Visiting San Francisco as a European resident
A quick context on me: I am born and raised in Istanbul, I have been living in Berlin for the past 6 years, building a data company there.
I visited San Francisco for the first time in September 2024, for 2 weeks. I had a few friends there, and a conference I wanted to attend, so it ended up being a good time to visit.
Below are some random notes on my visit, mostly comparing it with Berlin.
The city
- The first place my friend took me was Tenderloin, which was quite a shock, to be honest. The place was full of homeless people, and it was quite dirty.
- The city is rather hilly.
- After living in Berlin for quite some time, I somehow got this silly idea that every major city is flat.
- There’s a nice tram line that goes up and down the city, which seems beautiful.
- I used to play the game Driver on Playstation 1, and some parts of the game was taking place in San Francisco. Walking around the city reminded me of the game, which was quite fun.

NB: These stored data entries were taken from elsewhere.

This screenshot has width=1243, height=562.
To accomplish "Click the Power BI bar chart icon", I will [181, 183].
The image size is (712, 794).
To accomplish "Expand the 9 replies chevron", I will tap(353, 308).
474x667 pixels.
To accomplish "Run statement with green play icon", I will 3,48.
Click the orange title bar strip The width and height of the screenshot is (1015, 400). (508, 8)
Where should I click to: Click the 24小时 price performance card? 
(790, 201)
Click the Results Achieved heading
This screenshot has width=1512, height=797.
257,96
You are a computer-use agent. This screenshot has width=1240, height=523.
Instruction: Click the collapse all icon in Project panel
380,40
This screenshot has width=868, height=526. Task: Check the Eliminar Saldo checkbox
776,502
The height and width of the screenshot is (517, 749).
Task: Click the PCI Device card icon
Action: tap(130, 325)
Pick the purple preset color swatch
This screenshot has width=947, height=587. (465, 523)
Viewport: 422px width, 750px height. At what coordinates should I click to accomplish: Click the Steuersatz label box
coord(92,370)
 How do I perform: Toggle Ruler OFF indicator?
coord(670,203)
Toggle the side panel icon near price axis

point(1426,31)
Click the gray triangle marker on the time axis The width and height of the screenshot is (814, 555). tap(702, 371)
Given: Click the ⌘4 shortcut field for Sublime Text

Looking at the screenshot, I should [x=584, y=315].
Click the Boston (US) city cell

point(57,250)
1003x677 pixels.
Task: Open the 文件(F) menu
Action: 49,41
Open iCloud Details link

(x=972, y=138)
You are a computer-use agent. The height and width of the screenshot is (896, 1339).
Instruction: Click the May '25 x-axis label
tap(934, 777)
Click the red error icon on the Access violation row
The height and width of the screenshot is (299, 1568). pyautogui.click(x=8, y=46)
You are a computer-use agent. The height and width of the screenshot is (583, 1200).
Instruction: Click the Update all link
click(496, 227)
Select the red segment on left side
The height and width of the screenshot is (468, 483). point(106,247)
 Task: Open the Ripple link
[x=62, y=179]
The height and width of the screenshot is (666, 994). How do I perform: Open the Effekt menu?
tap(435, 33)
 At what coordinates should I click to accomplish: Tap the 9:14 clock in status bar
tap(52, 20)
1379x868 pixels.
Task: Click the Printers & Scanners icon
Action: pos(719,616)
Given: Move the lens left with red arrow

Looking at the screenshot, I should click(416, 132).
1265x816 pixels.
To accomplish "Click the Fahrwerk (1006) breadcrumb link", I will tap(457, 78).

- Surprisingly, I found the game online and it is playable on the browser.
- Turns out, the city is far more beautiful outside of Tenderloin. My friends took me around the city to the nicer parts, such as Haight Ashbury, Mission, and the Golden Gate Bridge. The city is quite beautiful, to be honest.
- The city is surprisingly foggy.
- It was far more expensive than Berlin, especially for food.
- There was generally good food around, although I didn’t have a chance to try many places.
Palo Alto
Turns out Palo Alto is a very different place than San Francisco downtown. I thought these two would be quite similar to each other, but SF downtown is way more like London, whereas Palo Alto is more like a small town.
Even though it is small, Palo Alto was quite posh, and there were many beautiful houses around. The weather was also quite nice, and the Stanford campus was beautiful. I saw the first Facebook office.
I also ran into Tim Cook, enjoying a coffee walking around. I guess this is one of the things that makes the area special. You can run into important people in tech quite easily.
The people
- The people in SF were quite friendly. I had random conversations with strangers, and generally everyone was quite open to chatting.
- I picked up this habit of going to a shop and saying “how are you?” from London, and it never works in Berlin. It worked quite well in SF, everyone responded in a nice, chatty way.
- The city was quite international, way more than Berlin.
- Generally, people seemed chill. The traffic was not aggressive, people were not in a rush.
A surprising bit was that people were generaly curious about other people, especially what they are building. People in Berlin wouldn’t be very interested in a new company or a project someone is working on, wheras in SF, people were genuinely interested in what I was doing, and they were asking questions. The curiousity was quite nice.
The tech scene
- I attended the Small Data Conference, which was quite lovely.
- If you are interested in local-first movement, and DuckDB, I’d recommend checking it out.
- I have also attended a few meetups, and met with genuinely interesting people.
- Far more in 2 weeks than I would in 6 months in Berlin.
- There seems to be a very vibrant community in SF, whereas almost every evening there was a meetup, and it was full of interesting people, mostly builders.
- I attended a meetup where there was a researcher from OpenAI, a VP AI at Snowflake, and an AI lead from Superhuman, and the things they talked about were quite interesting.
- People were open to meeting up in person, and I had a few coffees with people I randomly dropped a Twitter DM to, even though we didn’t know each other before.
Overall, the city felt quite lively, and I felt like I found my own community there. Being a founder in Berlin is rather lonely sometimes, and it was nice to be around people who are also building things.